The Jewish left consists of Jews who identify with, or support, left-wing or liberal causes consciously as Jews, either as individuals or through organizations, although there is no single organization or movement which constitutes the Jewish left. Jews have been major forces in the history of the labour movement, the settlement house movement, the women's rights movement, anti-racist and anti-colonialist work and anti-fascist and anti-capitalist organizations of many forms in Europe, the United States, Algeria, Iraq, Ethiopia, and modern-day Israel.[53][54][55][56] Jews have a rich history of involvement in anarchism, socialism, Marxism and Western liberalism. Although the expression "on the left" covers a range of politics, many well-known figures "on the left" have been Jews who were born into Jewish families and have various degrees of connection to Jewish communities, Jewish culture, Jewish tradition, or the Jewish religion in its many variants.

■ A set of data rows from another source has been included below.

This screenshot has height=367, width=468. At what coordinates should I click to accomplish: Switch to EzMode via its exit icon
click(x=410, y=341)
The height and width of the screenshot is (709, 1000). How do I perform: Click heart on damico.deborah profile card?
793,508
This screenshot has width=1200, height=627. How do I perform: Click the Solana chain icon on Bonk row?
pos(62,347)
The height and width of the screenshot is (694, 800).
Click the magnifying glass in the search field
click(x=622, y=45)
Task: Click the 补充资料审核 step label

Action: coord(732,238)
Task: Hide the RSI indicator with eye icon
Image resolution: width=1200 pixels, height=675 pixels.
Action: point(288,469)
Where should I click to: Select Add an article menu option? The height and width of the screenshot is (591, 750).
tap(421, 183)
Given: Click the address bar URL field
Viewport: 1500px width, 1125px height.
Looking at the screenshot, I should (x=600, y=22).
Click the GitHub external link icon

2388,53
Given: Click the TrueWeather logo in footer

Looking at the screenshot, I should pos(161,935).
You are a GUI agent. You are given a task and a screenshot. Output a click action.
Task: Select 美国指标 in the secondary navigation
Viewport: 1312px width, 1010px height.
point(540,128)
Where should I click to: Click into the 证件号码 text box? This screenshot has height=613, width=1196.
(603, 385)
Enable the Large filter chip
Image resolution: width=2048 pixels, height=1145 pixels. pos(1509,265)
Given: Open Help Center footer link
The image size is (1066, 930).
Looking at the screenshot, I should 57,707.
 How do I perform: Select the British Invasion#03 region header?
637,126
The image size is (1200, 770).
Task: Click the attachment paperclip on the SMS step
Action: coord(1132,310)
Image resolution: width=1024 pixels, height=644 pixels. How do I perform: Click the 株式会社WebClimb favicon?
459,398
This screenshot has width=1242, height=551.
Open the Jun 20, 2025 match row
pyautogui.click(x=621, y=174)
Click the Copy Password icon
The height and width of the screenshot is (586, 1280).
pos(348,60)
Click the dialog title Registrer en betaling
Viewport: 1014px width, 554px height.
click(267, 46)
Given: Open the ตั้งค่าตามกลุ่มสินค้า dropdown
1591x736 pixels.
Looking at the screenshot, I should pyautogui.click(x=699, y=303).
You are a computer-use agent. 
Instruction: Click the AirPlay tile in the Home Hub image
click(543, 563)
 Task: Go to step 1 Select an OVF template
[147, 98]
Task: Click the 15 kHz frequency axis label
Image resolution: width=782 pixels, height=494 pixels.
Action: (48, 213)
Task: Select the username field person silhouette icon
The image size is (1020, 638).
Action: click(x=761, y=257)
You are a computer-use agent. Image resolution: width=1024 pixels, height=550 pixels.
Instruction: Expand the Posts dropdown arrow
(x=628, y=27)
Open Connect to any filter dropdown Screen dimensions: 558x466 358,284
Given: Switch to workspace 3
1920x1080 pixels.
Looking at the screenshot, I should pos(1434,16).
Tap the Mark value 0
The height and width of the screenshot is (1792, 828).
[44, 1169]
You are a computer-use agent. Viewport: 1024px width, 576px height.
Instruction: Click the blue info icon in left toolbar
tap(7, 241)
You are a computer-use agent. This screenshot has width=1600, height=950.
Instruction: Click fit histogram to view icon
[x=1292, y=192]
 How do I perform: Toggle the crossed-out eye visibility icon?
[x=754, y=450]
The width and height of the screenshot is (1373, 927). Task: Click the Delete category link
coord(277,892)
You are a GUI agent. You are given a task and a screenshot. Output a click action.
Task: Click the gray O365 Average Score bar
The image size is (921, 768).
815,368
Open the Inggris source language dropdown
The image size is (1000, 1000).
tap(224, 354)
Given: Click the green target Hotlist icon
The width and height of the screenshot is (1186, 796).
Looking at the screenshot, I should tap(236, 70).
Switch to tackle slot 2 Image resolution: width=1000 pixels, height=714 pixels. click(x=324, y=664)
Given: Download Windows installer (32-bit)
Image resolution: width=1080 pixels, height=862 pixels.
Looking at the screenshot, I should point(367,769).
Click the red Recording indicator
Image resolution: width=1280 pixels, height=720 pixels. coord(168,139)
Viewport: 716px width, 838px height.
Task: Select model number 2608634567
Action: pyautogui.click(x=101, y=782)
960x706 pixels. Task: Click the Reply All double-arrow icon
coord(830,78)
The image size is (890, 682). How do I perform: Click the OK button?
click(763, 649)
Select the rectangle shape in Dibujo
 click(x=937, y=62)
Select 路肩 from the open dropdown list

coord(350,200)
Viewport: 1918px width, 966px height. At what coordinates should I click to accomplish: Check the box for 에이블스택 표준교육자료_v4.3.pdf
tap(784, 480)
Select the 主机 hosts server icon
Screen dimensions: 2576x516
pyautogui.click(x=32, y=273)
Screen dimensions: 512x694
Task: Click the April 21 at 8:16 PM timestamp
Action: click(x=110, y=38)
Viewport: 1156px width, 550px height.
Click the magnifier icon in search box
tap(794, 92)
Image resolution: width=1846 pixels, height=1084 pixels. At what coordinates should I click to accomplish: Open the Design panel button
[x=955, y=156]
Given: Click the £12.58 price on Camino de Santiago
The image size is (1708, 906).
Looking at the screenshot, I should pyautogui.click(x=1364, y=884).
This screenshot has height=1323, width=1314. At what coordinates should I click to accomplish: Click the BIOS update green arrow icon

Labor Zionism or socialist Zionism[57] (Hebrew: צִיּוֹנוּת סוֹצְיָאלִיסְטִית, translit. Tziyonut sotzyalistit; Hebrew: תְּנוּעָת הָעַבוֹדָה translit. Tnu'at ha'avoda, i.e. The labor movement) is the left-wing of the Zionist movement. It was the most significant tendency among Zionists and Zionist organizations. It saw itself as the Zionist sector of Eastern and Central Europe's historic Jewish labour movements, eventually developing local units in most countries with sizable Jewish populations. Unlike the "political Zionist" tendency founded by Theodor Herzl and advocated by Chaim Weizmann, Labor Zionists did not believe that a Jewish state would be created simply by appealing to the international community or a powerful nation such as Britain, Germany or the Ottoman Empire. Instead, Labor Zionists believed that a Jewish state could only be created through the efforts of the Jewish working class settling in the Land of Israel and constructing a state through creating a progressive Jewish society with rural kibbutzim and moshavim and an urban Jewish proletariat.[citation needed]
Labor Zionism grew in size and influence and eclipsed "political Zionism" by the 1930s internationally and within the British Mandate of Palestine, where Labor Zionists predominated among many of the institutions of the pre-independence Jewish community Yishuv, particularly the trade union federation known as the Histadrut. The Haganah, the largest Zionist paramilitary defence force, was a Labor Zionist institution and was used on occasion (such as during the Hunting Season) against right-wing political opponents or to assist the British Administration in capturing rival Jewish militants. Labor Zionists played a leading role in the 1948 Arab–Israeli War, and Labor Zionists were predominant among the leadership of the Israeli Defense Force for decades after the formation of the state of Israel in 1948.[citation needed]
Prominent theoreticians of the Labor Zionist movement included Moses Hess, Nachman Syrkin, Ber Borochov, and Aaron David Gordon, and leading figures in the movement included David Ben-Gurion, Golda Meir and Berl Katznelson.